__PROMPT__.
Set each line of the material below down word for word, from the first through the line that holds "The height and", but not the pictures.

__LISTED ENTRIES__.
----------

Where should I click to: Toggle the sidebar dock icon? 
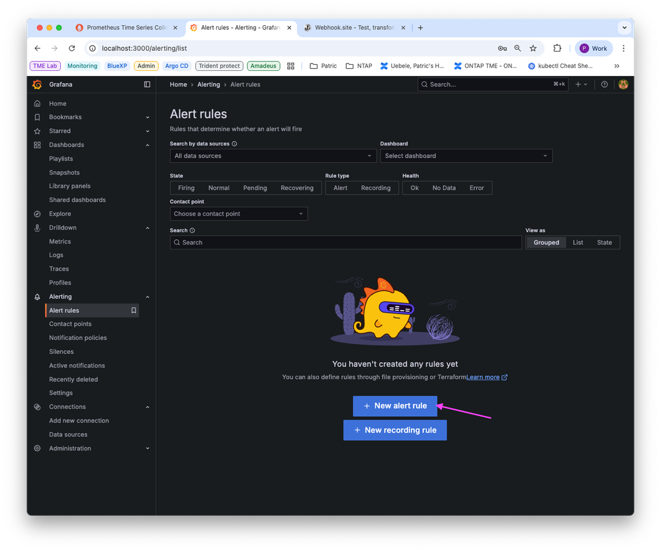click(147, 85)
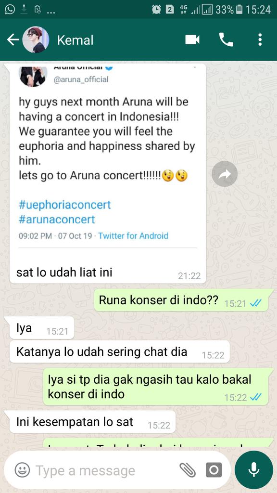Open Kemal's profile picture

pos(36,40)
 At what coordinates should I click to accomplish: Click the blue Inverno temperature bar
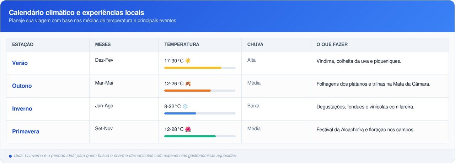coord(180,113)
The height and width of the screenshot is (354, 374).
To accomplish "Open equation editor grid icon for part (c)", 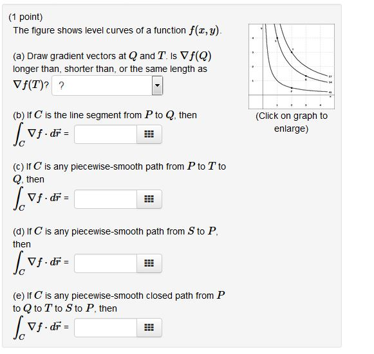I will click(x=149, y=199).
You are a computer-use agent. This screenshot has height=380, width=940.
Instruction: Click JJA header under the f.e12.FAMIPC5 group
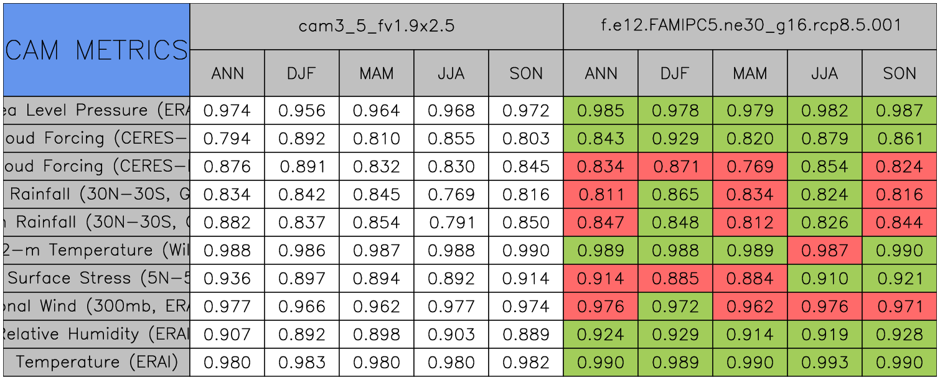point(825,73)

----------

__RESULT__.
Where should I click to: Toggle the sidebar dock icon? 
click(147, 85)
Open Kemal's profile picture

pos(36,40)
 At what coordinates should I click to accomplish: Click the blue Inverno temperature bar
coord(180,113)
The height and width of the screenshot is (354, 374).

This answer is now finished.